◆ Supplied passage ◆
______
Number Two: I’m a huge Fritz Lieber fan. My first completed novel, written long ago in a galaxy far, far away, began with the idea of writing a book Fritz might write if he were still alive (and if he had consumed several hallucinogenic mushrooms). I had just finished re-reading my collection of Fritz Lieber tales, and had Fafhrd and the Gray Mouser on the brain. These two characters are scoundrels, living in a decadent world where a lack of scruples a requirement for survival.

What I actually produced had no resemblance to Fafhrd and the Gray Mouser, and was nothing like anything Fritz would have written, but within the uneven plot and frequently overblown dialogue, it had the bones of a good story. Eventually, the shreds of that manuscript spawned the novel featuring one of my favorite characters, Huw the Bard, and I have good old Fritz to thank for him. That proto novel also spawned Billy Ninefingers, which has entered the editing process and will be published in August 2017. Huw makes an appearance toward the end of Billy’s tale.

Number Three: Jack of Shadows by Roger Zelazny was a watershed book for me as a reader. In what can only be described as a genius move, Zelazny introduces the concept of the Trickster as the hero-antihero. Originally conceived as a serial for F&SF in 1971, it was published in book form that same year by Walker and Company. Lester del Rey was unimpressed with this tale, but I read this book to shreds. What I loved about this book was the typical Zelazny mystique—many questions abound regarding Shadowjack, and answers come at a slow pace, just information enough to keep you interested, and be warned: not all your questions will be answered. Even the ending is a question.

Jack is an awesome character. He is good, and he is bad. He has deep compassion and can be moved to do great deeds that benefit all of humanity at the cost of his own life. Conversely, he can be the smallest, meanest man over a tiny little slight to his ego, capable of inflicting great cruelty. He abuses his powers, and also uses them for good.
______
◆ Information supplied ◆
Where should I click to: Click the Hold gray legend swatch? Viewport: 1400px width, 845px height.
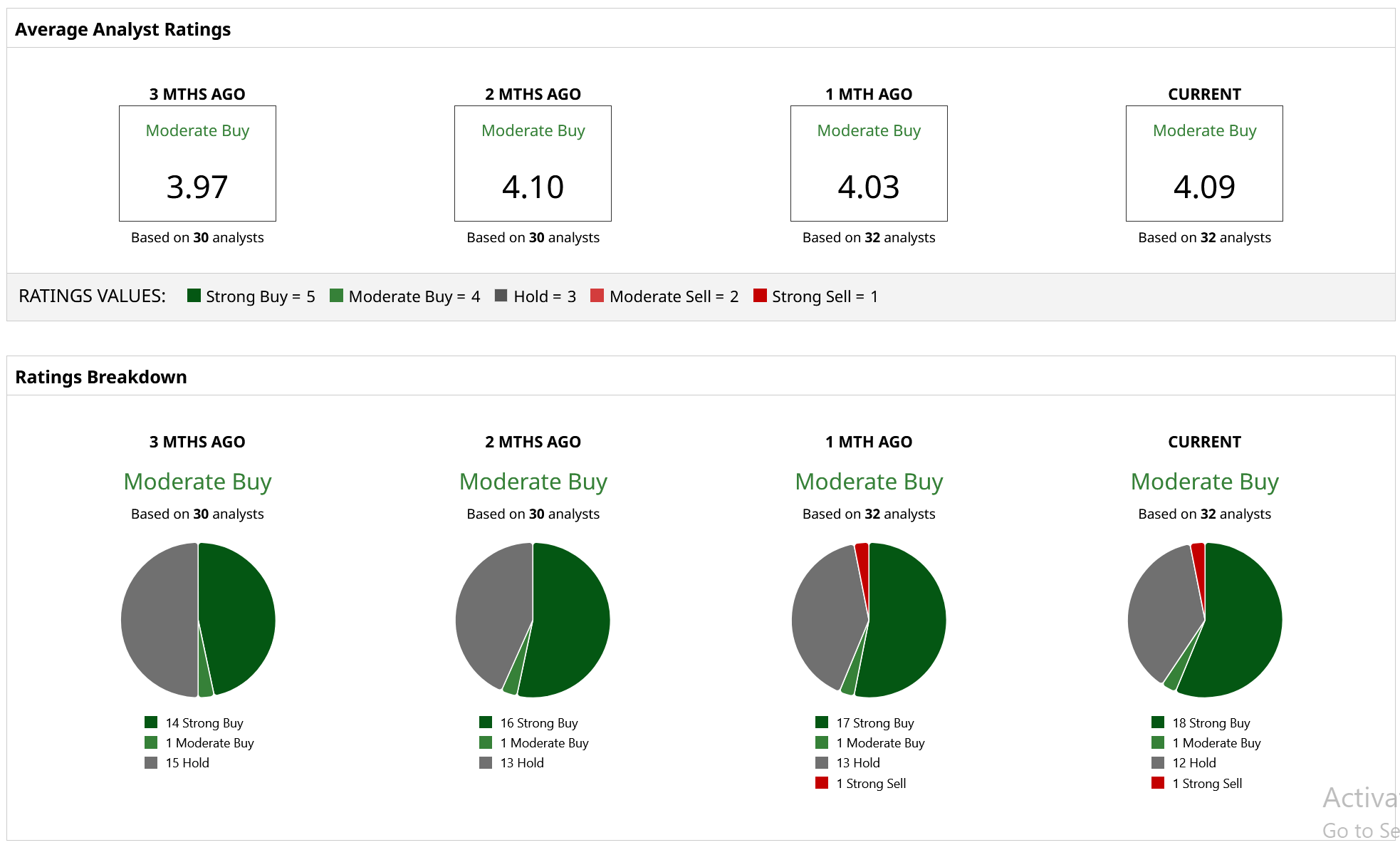point(501,296)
______
◆ Written tasks ◆
1 – In the passage about fantasy authors, why does the writer credit Fritz Lieber for the character Huw the Bard? Answer in one to three sentences.
2 – Turn the paragraph of the passage about fantasy authors that begins "Jack is an awesome character" into a short bulleted list that keeps its main facts.
Work only from the passage itself.

◆ Complete answers ◆
1 – The writer's first completed novel started as an attempt to write a book Fritz Lieber might write, after rereading his tales. The result looked nothing like his work, but the shreds of that manuscript later grew into the novel featuring Huw the Bard.

2 –
- Jack is both good and bad.
- He has deep compassion and can do great deeds that benefit all of humanity at the cost of his own life.
- He can also turn small and mean over a tiny slight to his ego and inflict great cruelty.
- He abuses his powers but also uses them for good.